Provided information:
>>>

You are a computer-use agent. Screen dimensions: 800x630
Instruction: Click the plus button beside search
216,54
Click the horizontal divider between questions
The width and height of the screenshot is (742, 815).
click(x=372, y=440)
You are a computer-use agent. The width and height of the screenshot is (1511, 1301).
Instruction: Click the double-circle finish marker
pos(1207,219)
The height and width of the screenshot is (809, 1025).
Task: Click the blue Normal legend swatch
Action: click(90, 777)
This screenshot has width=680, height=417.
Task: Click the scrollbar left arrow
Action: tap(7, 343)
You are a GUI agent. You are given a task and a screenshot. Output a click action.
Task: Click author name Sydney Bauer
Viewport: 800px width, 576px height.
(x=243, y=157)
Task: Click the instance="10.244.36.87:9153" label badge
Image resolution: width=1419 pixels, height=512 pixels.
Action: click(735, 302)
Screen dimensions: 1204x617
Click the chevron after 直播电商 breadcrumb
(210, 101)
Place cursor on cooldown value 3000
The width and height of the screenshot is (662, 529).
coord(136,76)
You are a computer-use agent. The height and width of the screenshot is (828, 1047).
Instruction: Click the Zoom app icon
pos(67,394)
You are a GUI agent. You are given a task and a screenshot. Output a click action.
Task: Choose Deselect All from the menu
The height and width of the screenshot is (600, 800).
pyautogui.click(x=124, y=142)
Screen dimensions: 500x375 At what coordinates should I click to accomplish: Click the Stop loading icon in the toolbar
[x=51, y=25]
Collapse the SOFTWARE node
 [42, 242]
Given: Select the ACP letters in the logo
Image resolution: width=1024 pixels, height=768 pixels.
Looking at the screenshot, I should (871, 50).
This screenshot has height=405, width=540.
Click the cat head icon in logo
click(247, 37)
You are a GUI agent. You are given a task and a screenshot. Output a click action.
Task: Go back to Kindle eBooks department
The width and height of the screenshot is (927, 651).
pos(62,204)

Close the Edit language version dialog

<<<

Task prompt:
In the records above, find the lines containing "computer" and copy them.

Solution to this problem:
You are a computer-use agent. Screen dimensions: 800x630
You are a computer-use agent. The width and height of the screenshot is (1511, 1301).
You are a computer-use agent. The height and width of the screenshot is (828, 1047).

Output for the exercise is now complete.